* _Lesetext_:

# Android Studio (SDK) ANDROID_SDK_ROOT-Variable?



## ruutaiokwu (2. Mrz 2020)

Hallo zusammen

Beim Builden meiner ionic/cordova-App meckert Android Studio immer es sei die Variable ANDROID_SDK_ROOT nicht gesetzt; wenn man danach googlet, findet man die unterschiedlichsten Sachen dazu. Von C:\Program... bis hin zu C:\Users…?

Wirklich ein Problem machen tut es deswegen nicht, ich möchte aber trotzdem diese Variable, u.A. aus Kompatibilitätsgründen, korrekt setzen.

Oder gibt es gar keinen explizisten SDK-Pfad mehr - ist neuerdings alles sonstwo „zusammengewurstet“ ? Finde jedenfalls nicht entsprechendes, wenn ich die beiden oben genannten Pfade (inkl Anzige versteckter Dateien) durchsuche.

Danke für die Feedbacks.


----------



## mihe7 (3. Mrz 2020)

* _Entnommenes Material_:
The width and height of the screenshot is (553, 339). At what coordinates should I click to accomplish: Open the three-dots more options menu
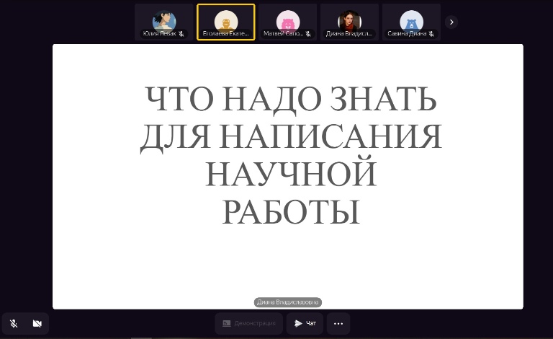pyautogui.click(x=338, y=324)
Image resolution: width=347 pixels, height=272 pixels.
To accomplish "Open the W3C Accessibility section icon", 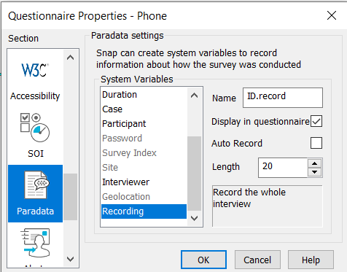I will pyautogui.click(x=35, y=80).
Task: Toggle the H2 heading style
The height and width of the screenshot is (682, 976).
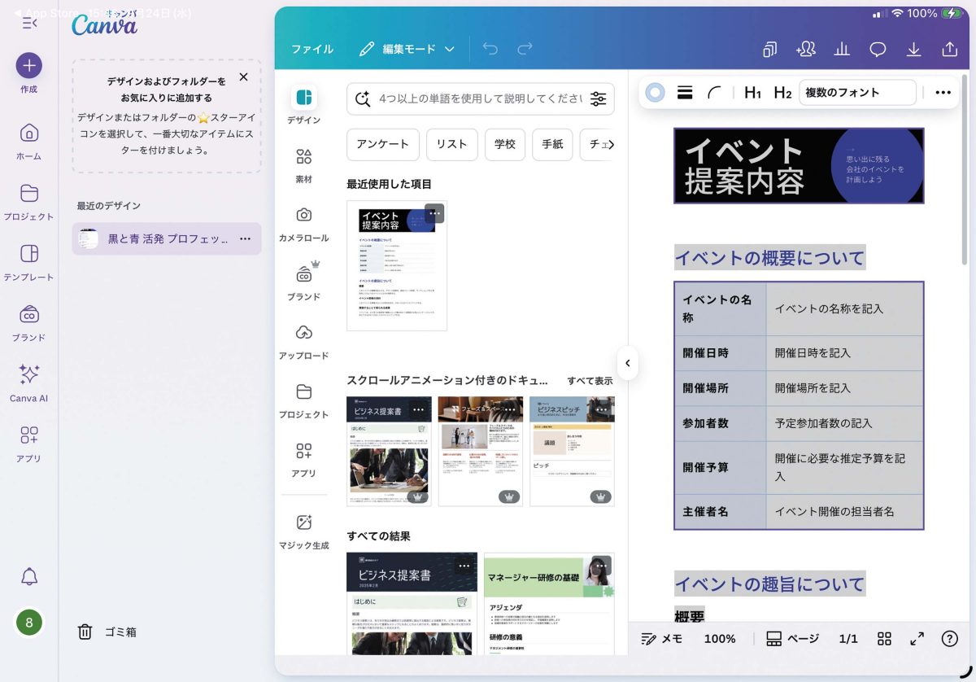Action: click(782, 93)

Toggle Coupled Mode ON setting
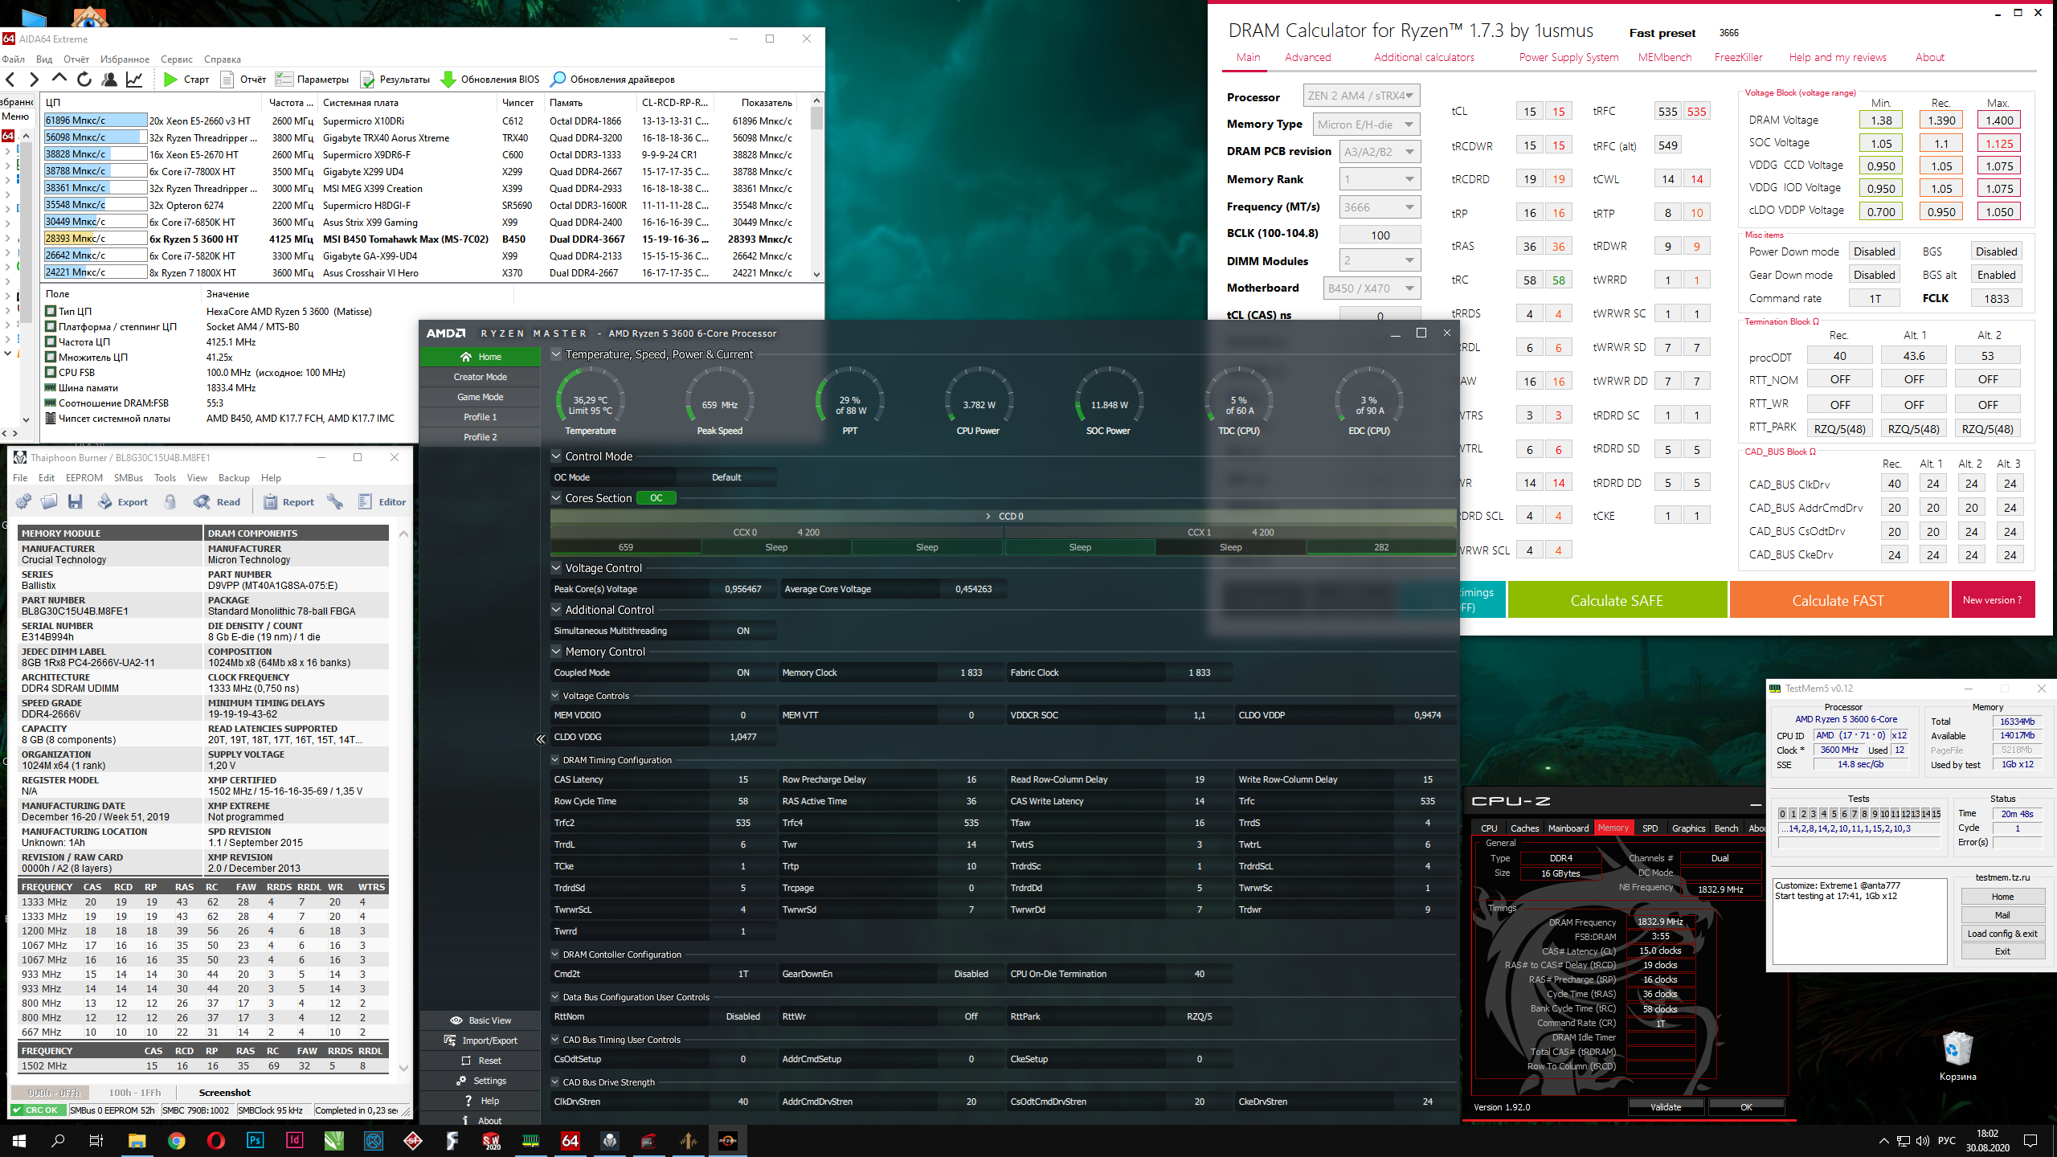[x=742, y=673]
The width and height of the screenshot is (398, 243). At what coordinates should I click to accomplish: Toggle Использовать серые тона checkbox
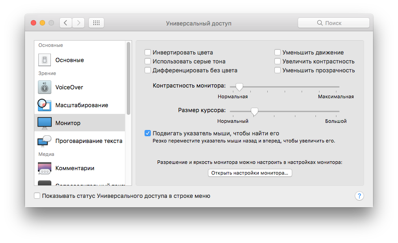[x=148, y=62]
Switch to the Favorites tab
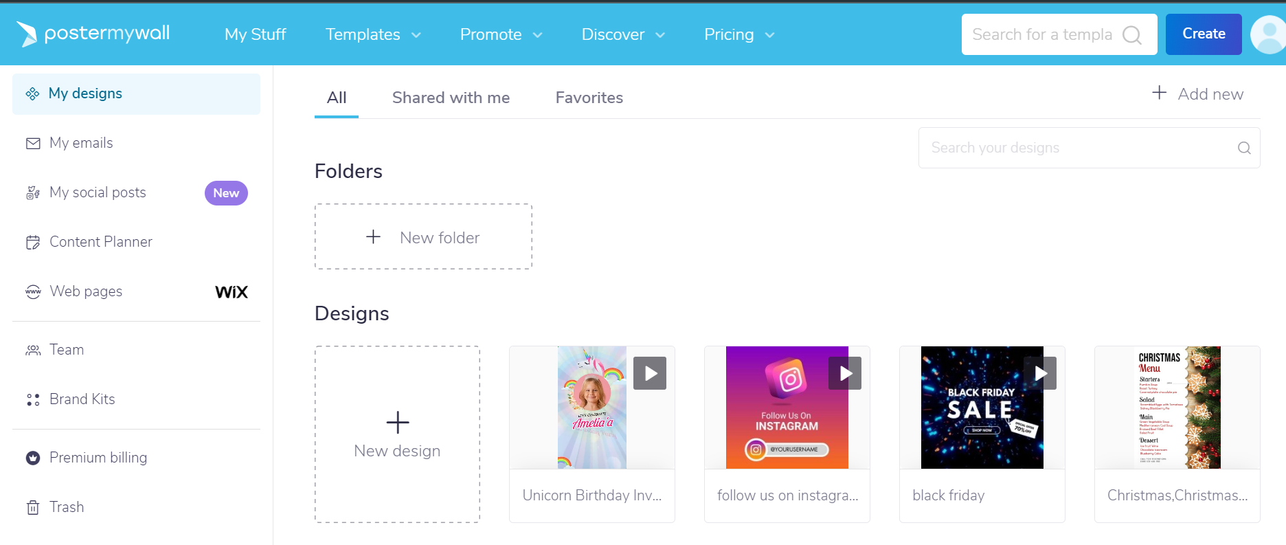This screenshot has height=545, width=1286. (589, 98)
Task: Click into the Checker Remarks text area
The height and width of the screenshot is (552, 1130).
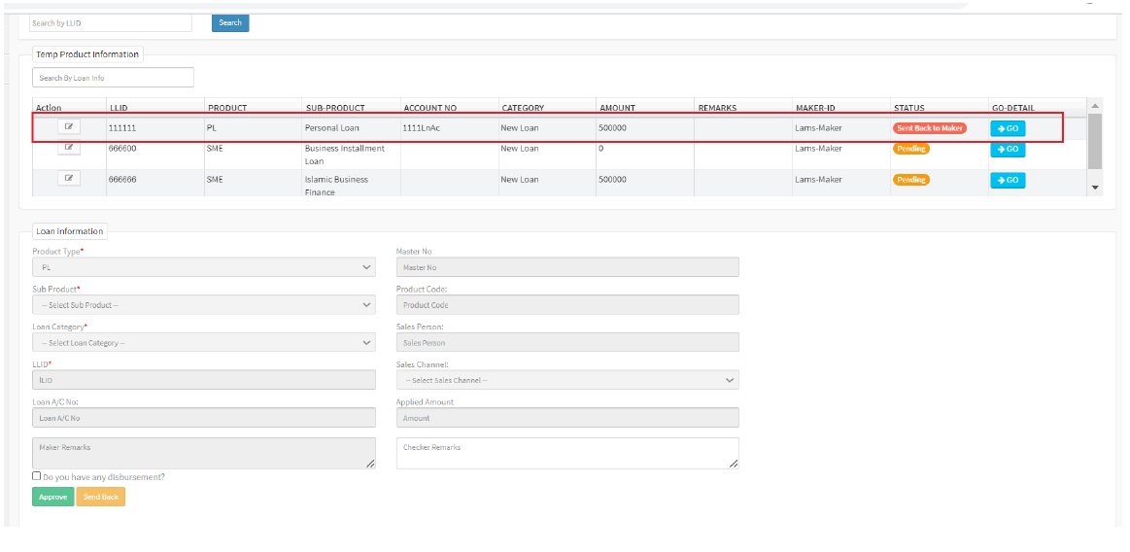Action: click(567, 453)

* _Aufgaben_:
(1) Kopiere aus dem Forenbeitrag zur Variable ANDROID_SDK_ROOT wortgetreu den Abschnitt, der bei „## ruutaiokwu (2.“ beginnt und bei „Kompatibilitätsgründen, korrekt setzen.“ endet.
(2) Formatiere die Zeilen (nicht den Forenbeitrag) als Markdown-Tabelle mit den Spalten „Nr.“ und „Zeile“. Beginne bei der Zeile, die „The width and height of the screenshot is (398, 243).“ enthält, und ende mit der letzten Zeile, beide eingeschlossen; Leerzeilen und Bilder lässt du weg.
Der Forenbeitrag und die Zeilen stammen aus unterschiedlichen Quellen.

* _Lösungen_:
(1)
## ruutaiokwu (2. Mrz 2020)

Hallo zusammen

Beim Builden meiner ionic/cordova-App meckert Android Studio immer es sei die Variable ANDROID_SDK_ROOT nicht gesetzt; wenn man danach googlet, findet man die unterschiedlichsten Sachen dazu. Von C:\Program... bis hin zu C:\Users…?

Wirklich ein Problem machen tut es deswegen nicht, ich möchte aber trotzdem diese Variable, u.A. aus Kompatibilitätsgründen, korrekt setzen.

(2)
| Nr. | Zeile |
|---|---|
| 1 | The width and height of the screenshot is (398, 243). At what coordinates should I click to accomplish: Toggle Использовать серые тона checkbox |
| 2 | [x=148, y=62] |
| 3 | Switch to the Favorites tab |
| 4 | This screenshot has height=545, width=1286. (589, 98) |
| 5 | Task: Click into the Checker Remarks text area |
| 6 | The height and width of the screenshot is (552, 1130). |
| 7 | Action: click(567, 453) |